Anthos 架構、部署系列 – Anthos on Bare Metal

Kubernetes這個名詞，在過去幾年橫掃了IT界，可以說是繼虛擬化之後，另外一個指標性的技術，它在雲原生的世界中大放異彩，幾乎快到了無所不能的境界，與此同時越來越多的軟/硬體廠商，也相繼推出了各式各樣的Kubernetes整合方案，讓它能夠持續、不間斷地繼續發燒！

從 VM > Contaner > CI/CD > Service Mesh > GitOps > MultiCloud

像我們這種以網路起家的IT人員，跟三五好友聚會聊天時，總不禁會感嘆的說，現在不會寫一點程式，搞一點自動化部署、開發，就好像跟IT世界脫節一般。

敏捷這兩字，似乎只要跟上了，就會發大財一般，其實不然，因為大多數的企業主，還是採用較為保守的方式來面對新技術的發展，也是因為這樣的一步一腳印，我們這些老SE，才能夠繼續在這邊跟各位聊聊技術。

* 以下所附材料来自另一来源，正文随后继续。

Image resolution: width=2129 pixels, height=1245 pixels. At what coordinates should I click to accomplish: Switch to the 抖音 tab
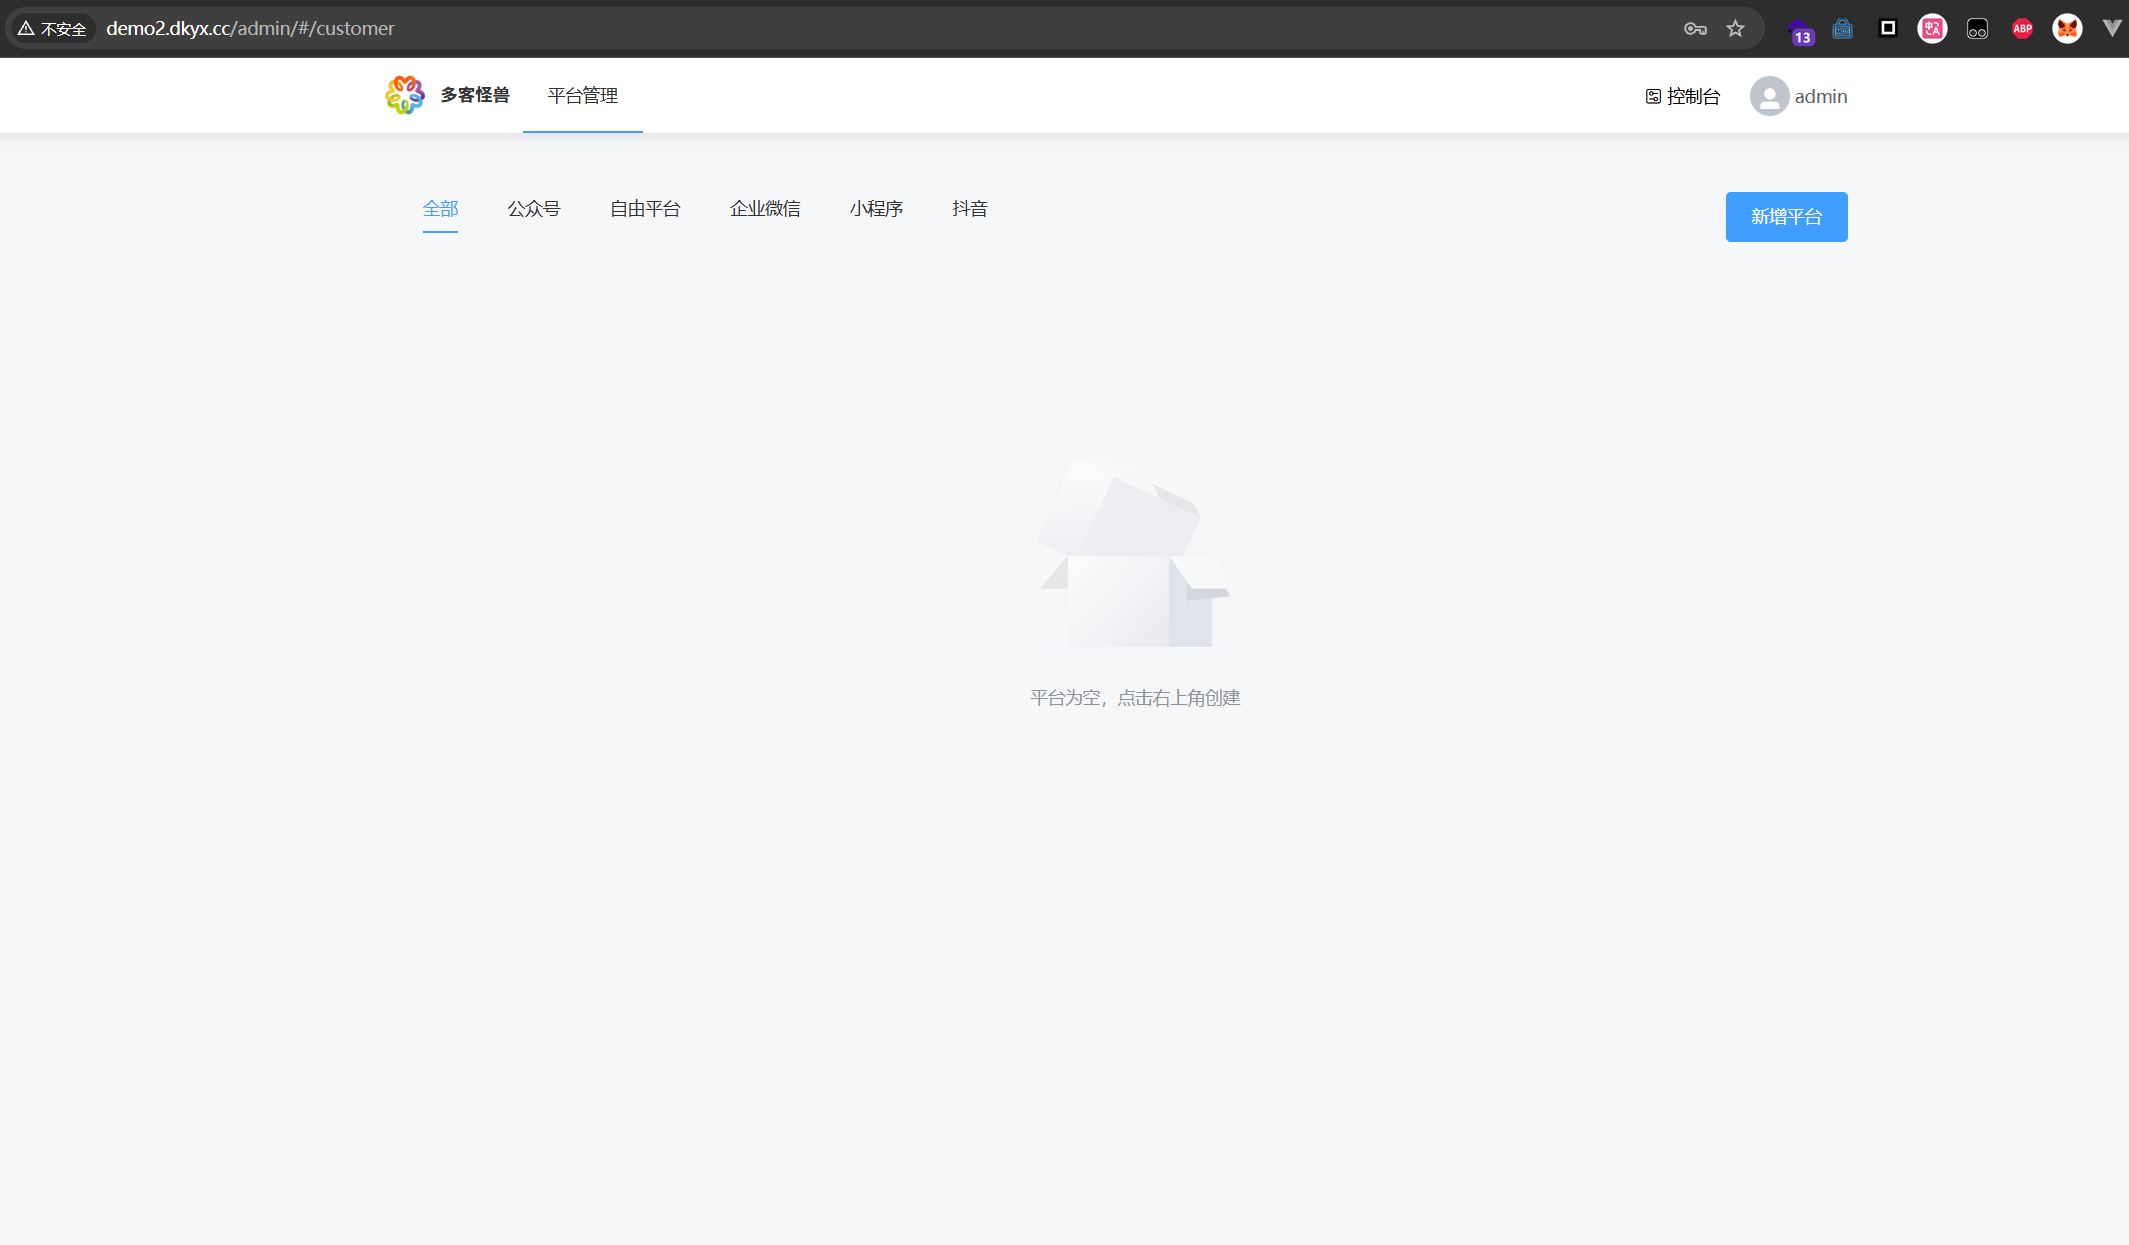(969, 208)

轉變，從來都不是一觸即成的，唯有一步一腳印，才能夠造就我們。

Anthos Bare Metal，就是一個這樣子的產品，它可以讓企業可以逐步的建構屬於自己的雲原生落地環境，而不需要急急躁躁的一窩蜂上雲，因此當筆者聽到Google發佈了這個產品時，心中非常的雀躍，因為終於可以在地端環境中，好好的玩一下基於Google進行優化的Kuberntes平台，讓我們跟著Google的腳步一起來玩玩吧！相信大多數接觸Kubernetes平台的玩家們，應該都是從開源社群開始的吧！在Kubernetes環境建置的過程中，你[絕對]會遇到非常，不！應該說是超級多的安裝問題、錯誤訊息，這個時候就是考驗工程師魂的時候啦！只要爬的文夠多，再加上貢獻的Lab時數足夠，自然就能夠一一解決問題，將平台建構起來，進而享受Kubernetes帶來的極速快感！

沒錯！只需要一行指令，你就可以快速的把workpress的blog網站建構完畢，並且讓你的網站具備自動修復、自動資源擴展的神奇能力！

然而現實是殘酷的，大多數的企業IT人員，其實並不具備這樣的能力，因為在過往的科技培訓，都是以網路、Windows系統為主，鮮少有MIS會去主動接觸難搞的Linux系統，也因為如此，在企業踏入雲原生的領域前，可能要先好好惡補一下才行。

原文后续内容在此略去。